(Stored items from a collection)
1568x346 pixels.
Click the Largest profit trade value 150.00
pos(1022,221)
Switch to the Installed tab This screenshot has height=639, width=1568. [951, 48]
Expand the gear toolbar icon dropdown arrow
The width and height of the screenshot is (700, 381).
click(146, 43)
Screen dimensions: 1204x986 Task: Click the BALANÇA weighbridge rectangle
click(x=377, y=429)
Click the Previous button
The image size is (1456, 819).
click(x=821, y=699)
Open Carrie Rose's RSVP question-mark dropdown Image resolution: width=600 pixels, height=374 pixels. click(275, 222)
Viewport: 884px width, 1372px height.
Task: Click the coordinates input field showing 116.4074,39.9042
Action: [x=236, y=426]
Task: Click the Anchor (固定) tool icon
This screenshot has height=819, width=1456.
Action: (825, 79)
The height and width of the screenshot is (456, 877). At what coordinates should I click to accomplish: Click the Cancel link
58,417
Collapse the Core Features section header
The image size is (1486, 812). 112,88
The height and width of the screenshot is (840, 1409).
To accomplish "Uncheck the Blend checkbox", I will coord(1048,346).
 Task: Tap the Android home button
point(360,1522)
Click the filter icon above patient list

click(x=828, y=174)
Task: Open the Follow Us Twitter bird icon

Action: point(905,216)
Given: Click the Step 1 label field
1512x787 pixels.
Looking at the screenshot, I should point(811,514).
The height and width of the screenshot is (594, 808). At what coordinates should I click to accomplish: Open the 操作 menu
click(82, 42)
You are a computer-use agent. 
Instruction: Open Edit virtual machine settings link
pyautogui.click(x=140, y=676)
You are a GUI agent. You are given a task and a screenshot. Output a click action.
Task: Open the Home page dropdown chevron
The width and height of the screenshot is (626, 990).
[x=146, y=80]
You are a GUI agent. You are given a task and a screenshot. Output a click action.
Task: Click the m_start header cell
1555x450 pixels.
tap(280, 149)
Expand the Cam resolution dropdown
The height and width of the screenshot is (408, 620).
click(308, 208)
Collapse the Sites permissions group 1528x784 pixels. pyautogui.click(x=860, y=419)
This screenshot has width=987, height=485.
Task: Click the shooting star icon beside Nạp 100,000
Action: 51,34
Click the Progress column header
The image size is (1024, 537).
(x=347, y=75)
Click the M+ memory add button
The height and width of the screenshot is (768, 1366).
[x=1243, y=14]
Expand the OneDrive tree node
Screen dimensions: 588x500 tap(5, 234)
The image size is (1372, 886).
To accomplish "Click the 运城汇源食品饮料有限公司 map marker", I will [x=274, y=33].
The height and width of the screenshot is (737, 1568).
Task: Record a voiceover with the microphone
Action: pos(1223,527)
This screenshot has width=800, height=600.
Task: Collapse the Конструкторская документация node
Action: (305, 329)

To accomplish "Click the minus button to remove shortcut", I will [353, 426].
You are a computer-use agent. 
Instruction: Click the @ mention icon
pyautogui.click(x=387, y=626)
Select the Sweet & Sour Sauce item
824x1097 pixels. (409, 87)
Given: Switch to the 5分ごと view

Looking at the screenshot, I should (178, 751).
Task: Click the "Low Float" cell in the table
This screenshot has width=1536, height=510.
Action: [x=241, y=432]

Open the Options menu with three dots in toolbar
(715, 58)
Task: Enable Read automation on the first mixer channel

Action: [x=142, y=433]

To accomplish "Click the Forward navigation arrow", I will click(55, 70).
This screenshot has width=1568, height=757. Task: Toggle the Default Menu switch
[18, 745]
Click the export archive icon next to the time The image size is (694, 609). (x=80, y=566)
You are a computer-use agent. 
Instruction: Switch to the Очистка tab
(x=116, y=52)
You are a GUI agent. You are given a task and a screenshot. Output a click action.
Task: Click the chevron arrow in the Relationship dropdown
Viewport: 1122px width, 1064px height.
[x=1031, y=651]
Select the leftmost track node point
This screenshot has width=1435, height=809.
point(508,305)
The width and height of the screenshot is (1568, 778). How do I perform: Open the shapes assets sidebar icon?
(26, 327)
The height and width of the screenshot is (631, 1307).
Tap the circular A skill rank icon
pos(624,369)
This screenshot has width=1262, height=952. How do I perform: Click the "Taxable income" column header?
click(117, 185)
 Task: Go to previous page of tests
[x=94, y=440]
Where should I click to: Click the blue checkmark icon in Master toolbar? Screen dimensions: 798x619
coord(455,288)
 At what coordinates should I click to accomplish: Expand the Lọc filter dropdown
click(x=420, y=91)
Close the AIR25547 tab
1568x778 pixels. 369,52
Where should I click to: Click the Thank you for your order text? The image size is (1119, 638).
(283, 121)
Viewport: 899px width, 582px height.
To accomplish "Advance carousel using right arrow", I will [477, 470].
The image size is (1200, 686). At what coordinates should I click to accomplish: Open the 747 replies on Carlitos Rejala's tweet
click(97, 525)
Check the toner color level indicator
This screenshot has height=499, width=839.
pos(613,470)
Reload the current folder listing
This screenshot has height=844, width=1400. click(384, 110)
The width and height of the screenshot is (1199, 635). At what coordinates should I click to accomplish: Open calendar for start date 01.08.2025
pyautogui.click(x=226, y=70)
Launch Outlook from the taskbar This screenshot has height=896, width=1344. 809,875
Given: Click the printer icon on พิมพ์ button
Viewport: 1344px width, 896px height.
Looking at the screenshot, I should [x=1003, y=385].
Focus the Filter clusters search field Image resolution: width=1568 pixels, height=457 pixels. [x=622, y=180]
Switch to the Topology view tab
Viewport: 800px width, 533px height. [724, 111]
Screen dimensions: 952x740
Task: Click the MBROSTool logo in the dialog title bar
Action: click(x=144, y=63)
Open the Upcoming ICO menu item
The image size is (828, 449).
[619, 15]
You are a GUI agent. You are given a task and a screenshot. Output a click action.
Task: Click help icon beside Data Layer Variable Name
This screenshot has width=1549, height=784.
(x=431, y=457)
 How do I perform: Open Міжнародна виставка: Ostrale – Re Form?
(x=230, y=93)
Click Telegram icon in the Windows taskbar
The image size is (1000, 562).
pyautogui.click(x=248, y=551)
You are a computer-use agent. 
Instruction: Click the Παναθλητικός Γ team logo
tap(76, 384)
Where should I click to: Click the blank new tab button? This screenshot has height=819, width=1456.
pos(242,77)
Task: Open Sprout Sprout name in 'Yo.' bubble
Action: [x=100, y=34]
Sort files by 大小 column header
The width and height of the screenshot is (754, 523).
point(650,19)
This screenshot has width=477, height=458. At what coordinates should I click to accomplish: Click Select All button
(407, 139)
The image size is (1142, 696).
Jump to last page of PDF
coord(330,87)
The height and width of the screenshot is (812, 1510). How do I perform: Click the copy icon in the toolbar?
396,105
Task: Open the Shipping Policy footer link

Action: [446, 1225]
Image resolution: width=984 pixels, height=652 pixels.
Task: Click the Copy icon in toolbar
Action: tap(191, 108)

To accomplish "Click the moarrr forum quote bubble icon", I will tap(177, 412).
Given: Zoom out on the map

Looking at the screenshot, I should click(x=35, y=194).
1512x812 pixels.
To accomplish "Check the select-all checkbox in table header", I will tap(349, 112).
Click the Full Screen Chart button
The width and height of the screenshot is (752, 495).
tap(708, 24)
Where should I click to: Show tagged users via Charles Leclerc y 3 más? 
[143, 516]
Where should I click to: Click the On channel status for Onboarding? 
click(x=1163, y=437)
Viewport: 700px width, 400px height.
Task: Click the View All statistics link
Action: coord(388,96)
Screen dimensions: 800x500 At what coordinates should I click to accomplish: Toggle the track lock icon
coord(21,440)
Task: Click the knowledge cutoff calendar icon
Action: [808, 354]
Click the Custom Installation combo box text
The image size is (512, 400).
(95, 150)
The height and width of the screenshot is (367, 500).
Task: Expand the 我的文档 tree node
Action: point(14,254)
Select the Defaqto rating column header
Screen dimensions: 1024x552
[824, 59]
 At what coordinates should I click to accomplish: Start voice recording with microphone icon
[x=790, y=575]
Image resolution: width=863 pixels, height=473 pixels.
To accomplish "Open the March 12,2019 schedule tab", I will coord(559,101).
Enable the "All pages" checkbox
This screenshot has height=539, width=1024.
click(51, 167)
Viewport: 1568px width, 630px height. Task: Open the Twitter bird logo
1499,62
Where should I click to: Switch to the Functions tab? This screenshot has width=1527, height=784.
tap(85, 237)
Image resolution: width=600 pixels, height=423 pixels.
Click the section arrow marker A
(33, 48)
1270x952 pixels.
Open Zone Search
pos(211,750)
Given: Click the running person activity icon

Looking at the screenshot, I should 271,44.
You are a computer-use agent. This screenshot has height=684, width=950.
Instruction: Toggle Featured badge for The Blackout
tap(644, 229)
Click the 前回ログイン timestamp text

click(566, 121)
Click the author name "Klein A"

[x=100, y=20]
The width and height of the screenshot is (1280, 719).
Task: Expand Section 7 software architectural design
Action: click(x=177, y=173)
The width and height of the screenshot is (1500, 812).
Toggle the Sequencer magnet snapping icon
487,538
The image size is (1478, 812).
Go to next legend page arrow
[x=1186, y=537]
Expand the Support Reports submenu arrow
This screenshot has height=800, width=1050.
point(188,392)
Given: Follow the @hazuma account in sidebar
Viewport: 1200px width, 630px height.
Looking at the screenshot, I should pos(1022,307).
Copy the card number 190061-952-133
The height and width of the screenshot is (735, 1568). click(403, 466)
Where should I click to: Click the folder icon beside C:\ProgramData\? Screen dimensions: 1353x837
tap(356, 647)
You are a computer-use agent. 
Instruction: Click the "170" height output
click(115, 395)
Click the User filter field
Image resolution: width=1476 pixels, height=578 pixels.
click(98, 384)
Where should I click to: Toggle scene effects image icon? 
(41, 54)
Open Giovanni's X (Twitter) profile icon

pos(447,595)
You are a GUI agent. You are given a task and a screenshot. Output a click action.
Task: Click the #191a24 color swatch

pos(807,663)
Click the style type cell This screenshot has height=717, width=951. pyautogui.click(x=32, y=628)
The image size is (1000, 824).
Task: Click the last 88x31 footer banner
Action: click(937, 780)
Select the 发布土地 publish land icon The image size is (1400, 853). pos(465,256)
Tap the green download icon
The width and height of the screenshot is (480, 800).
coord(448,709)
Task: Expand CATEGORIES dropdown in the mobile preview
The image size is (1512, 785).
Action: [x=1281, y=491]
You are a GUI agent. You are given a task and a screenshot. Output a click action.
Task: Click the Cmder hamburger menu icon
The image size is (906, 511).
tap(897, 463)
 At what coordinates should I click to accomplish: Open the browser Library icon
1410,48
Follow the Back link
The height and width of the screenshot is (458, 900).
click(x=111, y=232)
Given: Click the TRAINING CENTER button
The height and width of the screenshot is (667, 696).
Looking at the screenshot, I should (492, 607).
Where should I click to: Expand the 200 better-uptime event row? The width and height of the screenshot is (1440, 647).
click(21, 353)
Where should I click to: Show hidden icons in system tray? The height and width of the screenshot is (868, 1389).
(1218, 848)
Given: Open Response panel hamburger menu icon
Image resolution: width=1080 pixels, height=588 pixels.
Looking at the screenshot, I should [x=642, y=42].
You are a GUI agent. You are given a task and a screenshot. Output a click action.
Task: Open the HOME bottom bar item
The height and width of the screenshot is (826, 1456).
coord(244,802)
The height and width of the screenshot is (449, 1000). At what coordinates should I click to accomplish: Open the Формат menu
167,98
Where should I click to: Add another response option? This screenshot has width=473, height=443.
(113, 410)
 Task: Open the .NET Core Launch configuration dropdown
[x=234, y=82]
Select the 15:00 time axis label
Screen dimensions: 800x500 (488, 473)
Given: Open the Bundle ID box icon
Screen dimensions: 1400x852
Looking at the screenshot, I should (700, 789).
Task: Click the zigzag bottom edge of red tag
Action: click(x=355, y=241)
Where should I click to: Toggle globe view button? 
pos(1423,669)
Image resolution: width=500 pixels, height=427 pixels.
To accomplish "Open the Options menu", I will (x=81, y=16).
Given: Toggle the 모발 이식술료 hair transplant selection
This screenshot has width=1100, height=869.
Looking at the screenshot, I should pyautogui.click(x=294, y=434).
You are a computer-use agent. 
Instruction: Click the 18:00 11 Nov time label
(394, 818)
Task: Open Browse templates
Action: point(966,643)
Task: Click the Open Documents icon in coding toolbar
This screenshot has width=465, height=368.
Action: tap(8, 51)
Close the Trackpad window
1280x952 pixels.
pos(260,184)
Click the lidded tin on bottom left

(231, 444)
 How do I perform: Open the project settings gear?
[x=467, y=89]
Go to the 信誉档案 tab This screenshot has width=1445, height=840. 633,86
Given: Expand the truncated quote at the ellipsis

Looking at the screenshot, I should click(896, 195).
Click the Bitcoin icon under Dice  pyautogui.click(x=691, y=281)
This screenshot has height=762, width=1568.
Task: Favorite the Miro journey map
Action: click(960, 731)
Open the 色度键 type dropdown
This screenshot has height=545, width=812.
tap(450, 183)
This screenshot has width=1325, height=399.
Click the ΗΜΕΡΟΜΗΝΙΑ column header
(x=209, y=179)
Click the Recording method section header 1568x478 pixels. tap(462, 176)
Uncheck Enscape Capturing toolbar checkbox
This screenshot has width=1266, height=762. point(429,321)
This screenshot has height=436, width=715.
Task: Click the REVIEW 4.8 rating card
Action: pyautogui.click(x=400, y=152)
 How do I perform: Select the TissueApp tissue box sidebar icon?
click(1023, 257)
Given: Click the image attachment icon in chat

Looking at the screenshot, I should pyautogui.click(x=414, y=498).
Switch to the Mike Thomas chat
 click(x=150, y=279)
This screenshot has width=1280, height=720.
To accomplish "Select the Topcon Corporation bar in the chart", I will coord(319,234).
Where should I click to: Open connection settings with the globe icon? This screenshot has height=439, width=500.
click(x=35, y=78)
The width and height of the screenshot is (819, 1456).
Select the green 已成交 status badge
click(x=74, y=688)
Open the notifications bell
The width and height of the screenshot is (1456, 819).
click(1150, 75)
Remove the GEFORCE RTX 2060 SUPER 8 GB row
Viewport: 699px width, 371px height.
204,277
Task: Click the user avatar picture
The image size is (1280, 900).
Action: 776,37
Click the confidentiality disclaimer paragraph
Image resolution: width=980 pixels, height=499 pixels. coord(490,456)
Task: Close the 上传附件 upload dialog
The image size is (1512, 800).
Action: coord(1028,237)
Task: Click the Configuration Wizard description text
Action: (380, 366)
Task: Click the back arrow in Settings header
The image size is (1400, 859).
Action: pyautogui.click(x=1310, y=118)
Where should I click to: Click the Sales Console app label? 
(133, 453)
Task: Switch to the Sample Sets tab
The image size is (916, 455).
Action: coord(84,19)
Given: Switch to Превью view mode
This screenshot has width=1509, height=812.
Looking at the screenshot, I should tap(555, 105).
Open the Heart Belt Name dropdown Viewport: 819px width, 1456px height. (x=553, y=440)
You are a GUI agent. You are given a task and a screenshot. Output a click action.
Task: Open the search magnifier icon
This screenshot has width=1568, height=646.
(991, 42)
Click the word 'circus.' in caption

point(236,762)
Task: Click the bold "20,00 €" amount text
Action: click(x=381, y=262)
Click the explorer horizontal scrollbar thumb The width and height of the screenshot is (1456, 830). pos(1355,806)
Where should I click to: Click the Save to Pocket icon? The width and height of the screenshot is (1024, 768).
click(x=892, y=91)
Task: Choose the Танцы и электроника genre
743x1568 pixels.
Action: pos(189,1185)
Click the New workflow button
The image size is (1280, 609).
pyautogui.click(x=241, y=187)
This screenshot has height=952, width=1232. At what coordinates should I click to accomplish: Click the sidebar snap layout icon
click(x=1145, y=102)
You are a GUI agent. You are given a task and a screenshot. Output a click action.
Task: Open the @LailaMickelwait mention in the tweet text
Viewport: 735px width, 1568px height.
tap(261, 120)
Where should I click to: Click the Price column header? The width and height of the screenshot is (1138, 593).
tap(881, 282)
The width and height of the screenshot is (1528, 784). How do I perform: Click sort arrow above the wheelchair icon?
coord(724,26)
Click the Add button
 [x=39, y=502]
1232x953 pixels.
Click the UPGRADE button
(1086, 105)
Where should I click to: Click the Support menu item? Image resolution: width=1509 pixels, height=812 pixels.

Task requirements:
Rewrite the material from the line with "Close the AIR25547 tab" up to and including the line with "will [477, 470].", changing "carousel" to "slideshow" and keeping everything else the same.

Answer to this task:
Close the AIR25547 tab
1568x778 pixels. 369,52
Where should I click to: Click the Thank you for your order text? The image size is (1119, 638).
(283, 121)
Viewport: 899px width, 582px height.
To accomplish "Advance slideshow using right arrow", I will [477, 470].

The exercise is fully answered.